A pesar de las desventajas, Tesla ha estado trabajando para llevar a un nuevo nivel la capacidad y las cualidades de las baterías LFP. En los últimos tiempos el acceso a materiales como el níquel tampoco está resultando especialmente fácil, lo que a su vez ha obligado a Tesla a incrementar el precio de sus coches repetidas veces en las últimas semanas.

Lo cierto es que, pese a todos los contratiempos, cada vez existen más alternativas a las baterías tradicionales dentro de la industria del eléctrico. Las baterías de litio sólido están cada vez más cerca (hay compañías que las van a empezar a comercializar a gran escala este año) y los nuevos avances, que se producen cada vez con más frecuencia, son muy prometedores.

La mitad de las baterías de los nuevos Tesla ya son LFP

Tesla expuso en detalle algunos datos concretos, como el de producción de baterías y sus tipos. Casi la mitad de las pilas empleadas ya cuentan con una estructura LFP.

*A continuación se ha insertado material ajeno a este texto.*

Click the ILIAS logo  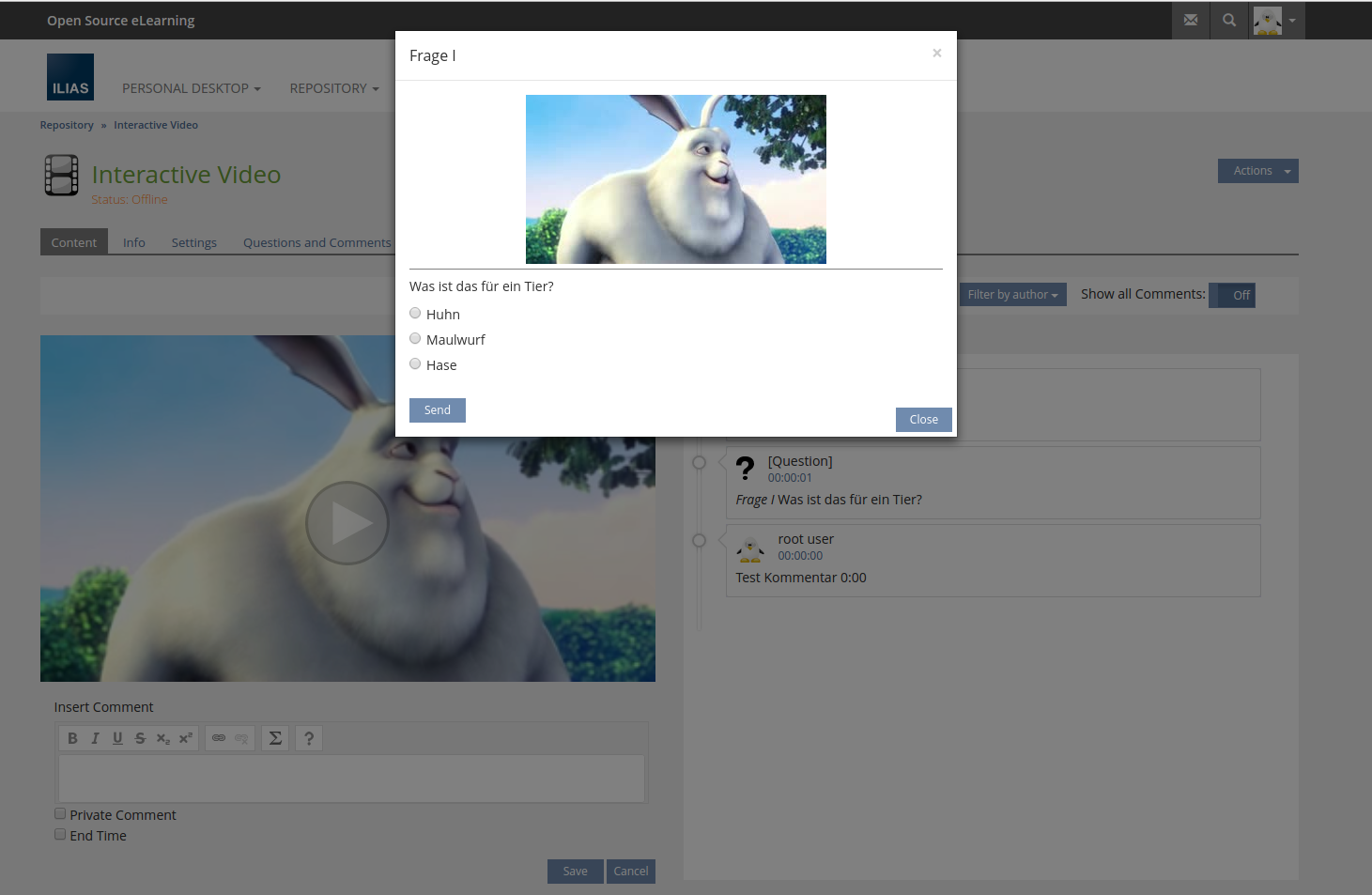coord(70,77)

La venta masiva de unidades del Tesla Model 3 y Tesla Model Y estándar ha provocado este incremento en el uso de las baterías libres de níquel y cobalto. Actualmente son los modelos más vendidos de la compañía, sobre todo por su tirón comercial en el mayor mercado nacional de coches: China.

La compañía de Austin (Texas) ha aprovechado los buenos resultados financieros y tecnológicos para sacar pecho:

La diversificación de las químicas de las baterías es fundamental para el crecimiento de la capacidad a largo plazo para optimizar mejor nuestros productos para sus diversos usos y ampliar nuestra base de proveedores. Es por eso por lo que casi la mitad de los vehículos Tesla producidos en el primer trimestre estaban equipados con una batería de fosfato de hierro y litio (LFP), que no contiene níquel ni cobalto. Actualmente, las baterías LFP se utilizan en la mayoría de nuestros productos de vehículos de gama estándar, así como en aplicaciones comerciales de almacenamiento de energía.